(Québec) Avec son moratoire sur la majorité de l’immigration économique, le premier ministre François Legault effectue un «virage à 180 degrés» et démontre qu’il a «perdu le contrôle» sur la gestion des nouveaux arrivants, accuse l’opposition.
Publié à 9h03
Mis à jour à 9h47
En entretien à La presse Mercredi, le ministre de l’Immigration, Jean-François Roberge, a annoncé la suspension de deux importants programmes d’immigration permanente afin de freiner une hausse plus élevée que prévu du nombre de nouveaux arrivants l’an prochain. Avec ce moratoire de huit mois, Québec prépare un scénario d’abaissement du seuil d’immigration à partir de 2026.
Et désormais, le gouvernement prendra en compte les immigrants temporaires, et non seulement les immigrants permanents, dans sa planification en matière d’immigration. Il s’agit d’une demande répétée de l’opposition à laquelle il a résisté jusqu’à présent.
Le moratoire concerne le Programme régulier des travailleurs qualifiés (PRTQ) et le volet diplômés du Programme de l’expérience québécoise (PEQ), destinés aux diplômés étrangers souhaitant s’établir ici de façon permanente (le volet destiné aux travailleurs étrangers temporaires n’est finalement pas concerné contrairement à ce que Québec suggéré mercredi). Ces deux programmes constituent la majorité de l’immigration permanente sous le contrôle du gouvernement du Québec.
“C’est une torsion!” » a lancé le chef péquiste Paul St-Pierre Plamondon en conférence de presse, jeudi. «C’est un 180 degrés de la part du gouvernement d’imposer un moratoire sur l’immigration économique hors Québec, mais aussi sur les PEQ, (immigrants) qui sont déjà sur le territoire. »

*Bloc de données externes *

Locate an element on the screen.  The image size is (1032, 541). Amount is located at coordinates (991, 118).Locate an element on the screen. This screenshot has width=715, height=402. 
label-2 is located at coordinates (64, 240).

Il fait un lien direct entre la décision du gouvernement et l’annonce de son plan de réduction de l’immigration qu’il a présenté dans son intégralité lundi. Jean-François Roberge le nie, parce que ce n’est pas le genre de décision qui se prend si vite, mais M. St-Pierre Plamondon n’y croit pas.
«On a devant nous un Jean-François Roberge qui se rend compte que le gouvernement a perdu le contrôle des seuils» d’immigration, a fait valoir le chef péquiste. Le ministre « désavoue » ce que sa prédécesseure Christine Fréchette a fait à l’Immigration. « Elle a ouvert les vannes du PEQ », se souvient-il. M. Roberge a reconnu que son moratoire s’explique notamment par une augmentation plus importante que prévu des immigrants permanents du PEQ dans la catégorie des diplômés. Nous parlons de milliers de plus que les prévisions.
«Le gouvernement dérape», a tonné le chef par intérim du Parti libéral, Marc Tanguay. « C’est comme si quelqu’un dévalait une pente en hiver sur une route verglacée : c’est une perte de contrôle de l’immigration. Il a tiré le volant dans l’autre sens pour tenter de se stabiliser. »
Le moratoire est « préjudiciable » pour le Québec selon lui. «Il coupe des programmes qui permettent d’attirer au Québec des hommes et des femmes qui sont qualifiés, qui veulent se qualifier, des cerveaux, alors que le Québec est engagé dans une compétition internationale. » Il « n’a pas réfléchi aux conséquences » et a pris sa décision « sans concertation », a-t-il déploré.
Le porte-parole de Québec solidaire, Guillaume Cliche-Rivard, a lui aussi parlé d’un «virage à 180 degrés». L’inclusion des immigrants temporaires dans la planification de l’immigration est nécessaire depuis longtemps, et le gouvernement accepte enfin de le faire, a-t-il observé, un point également soulevé par les deux autres partis d’opposition.